Illustration of the effect of dilated CBD and left-sided PTBD a The effect of dilated bile duct caliber on balloon flushing technique. A larger bile duct weakens uniform contact with a balloon catheter on the bile duct wall and may release the pushing force of a balloon catheter on a floating stone. b Left-sided PTBD usually has a more acute angle above the bifurcation of the common hepatic duct and is speculated to accumulate tension for pushing force

We reported fERCP to be a risk factor for technical failure. Anatomic difficulty in ERCP included large PAD, distal CBD narrowing or stricture, and duodenal bulb deformity. Nine (66.7%) patients in the fERCP group subsequently experienced failed PTSR: six with incomplete stone clearance (including four patients asymptomatically), two with too-hard stones to crush, and one with extremely dilated CBD and abrupt CBD angle for balloon sphincteroplasty flushing technique. Hu et al. reported that large PAD causes unidentified orifice of the papilla and lowers the rate of complete CBD stones removal in the first session by ERCP. PAD has a high prevalence of 50% in elderly patients [48]. We assumed that PAD leads to non-uniform mucosa contrast pooling indistinguishable from residual stones when facing CBD filling defects on cholangiogram.

Kim et al. revealed that a more acute distal CBD angle (≤ 135°) and a shorter distal CBD arm (≤ 36 mm) were independent contributors for endoscopic clearance of bile duct stones. CBD angulation was measured as the sharpest angle along the CBD from 1 cm below the bifurcation to 1 cm above the papilla on an endoscopic cholangiogram [49]. In our study, aCBD was not conclusive as a risk factor. We presume that both distal CBD angulation and transhepatic route determine the access for the balloon catheter to push stones into the duodenum. Left-sided PTBD usually has a more acute angle between IHD entry site-common hepatic duct (CHD) and CBD axis, and thus may accumulate tension above CHD bifurcation (Fig. 4b).
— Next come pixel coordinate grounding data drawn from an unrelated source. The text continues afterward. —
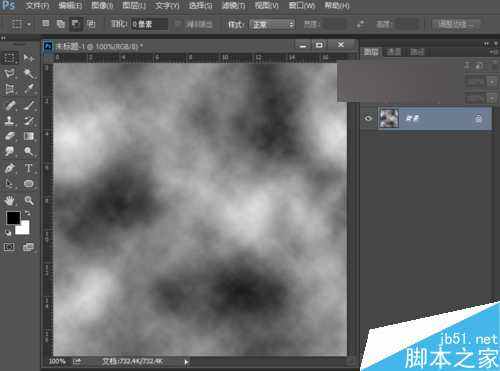Open the Style dropdown in options bar
Screen dimensions: 500x371
(272, 24)
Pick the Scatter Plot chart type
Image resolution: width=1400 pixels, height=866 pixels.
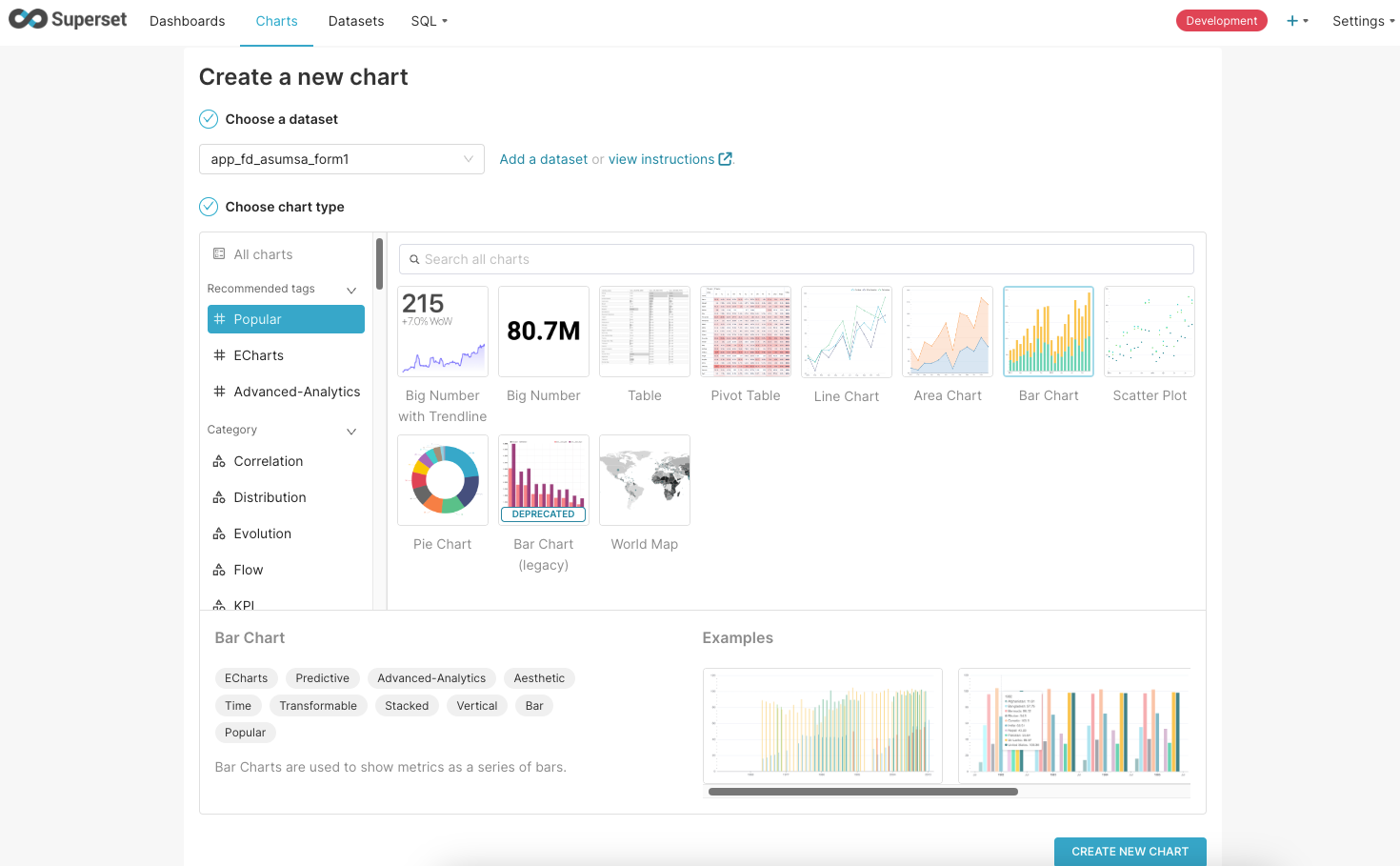point(1149,332)
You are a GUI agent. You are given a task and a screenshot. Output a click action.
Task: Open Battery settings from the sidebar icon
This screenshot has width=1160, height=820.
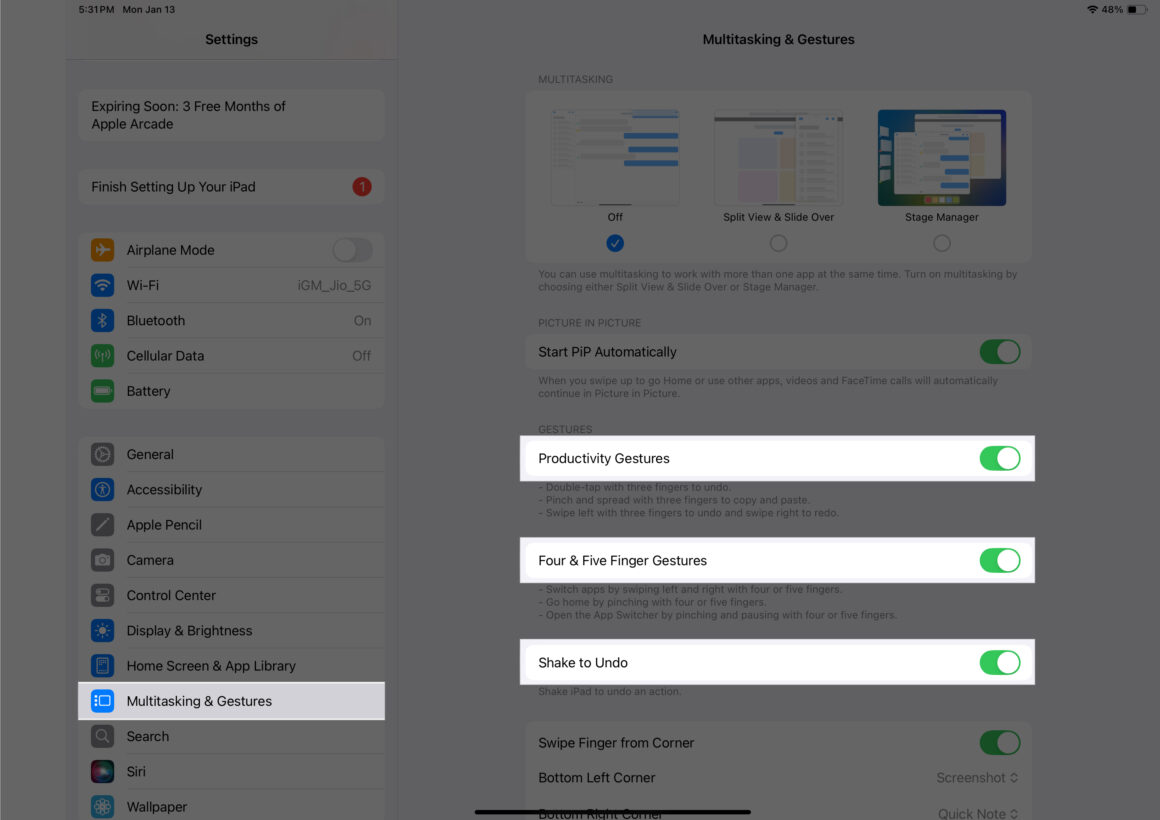point(102,391)
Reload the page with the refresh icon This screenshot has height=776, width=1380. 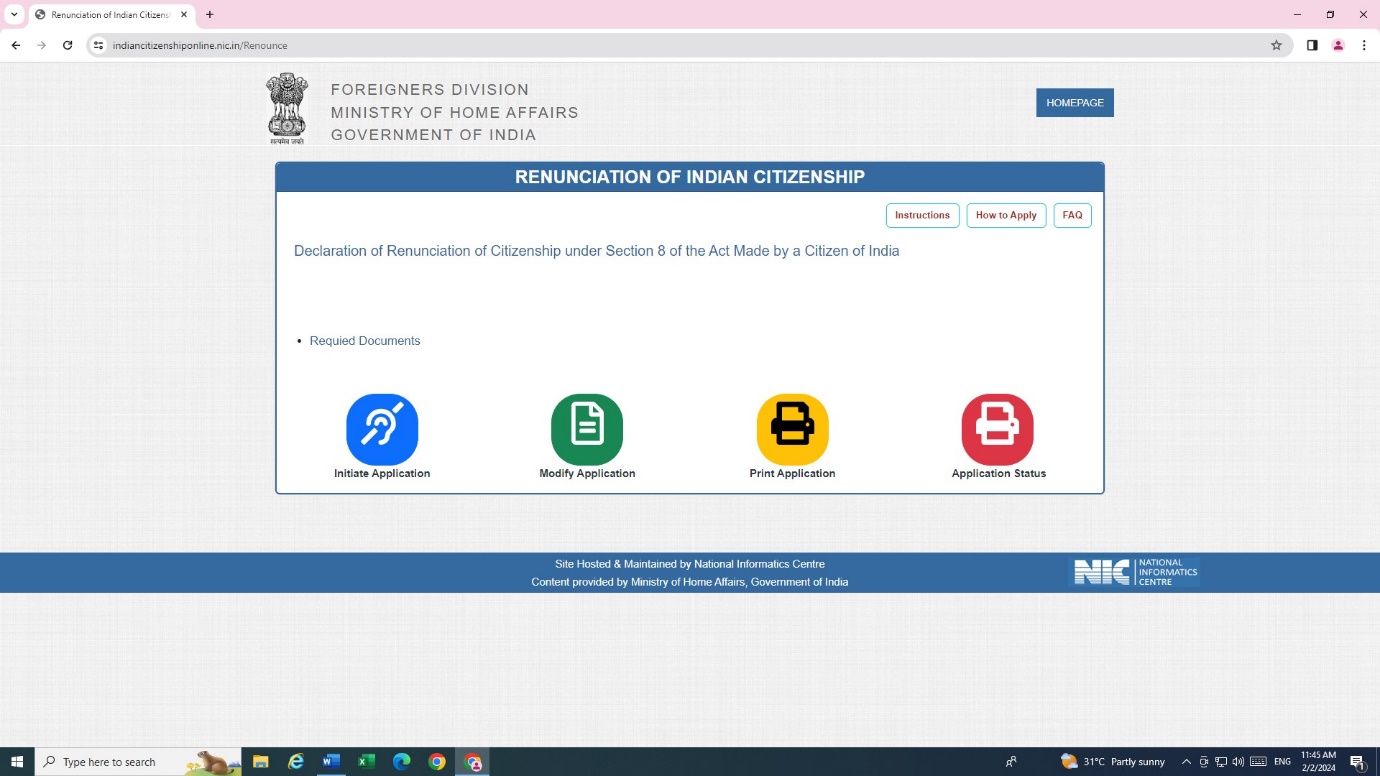pos(68,45)
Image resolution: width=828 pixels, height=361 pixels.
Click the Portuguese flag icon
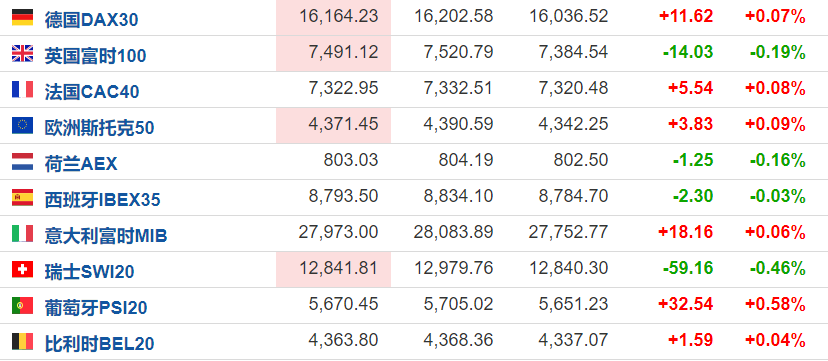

An acute angle reinforces the “edge effect” compared with obtuse or straight angles when stones are swept by balloon catheter. Current assessment of bile duct angulation is on a two-dimensional plane. This may have underestimated the CBD angulation compared with measuring it on a more accurate three-dimensional plane. Future studies should include a larger number of patients and advanced measurement methods for appropriate statistical analysis.

In conclusion, our findings suggest that PTSR is safe and efficacious for managing CBD stones in older adults and individuals with altered anatomy. Complete transhepatic removal of CBD stones is technically more challenging in patients with specific risk factors, such as fERCP, larger CBD size, left-sided PTBD, and worse TG18/TG13 severity grade. Patients with these risk factors may benefit from PTSR and may be considered high-risk patients requiring intensive postoperative surveillance.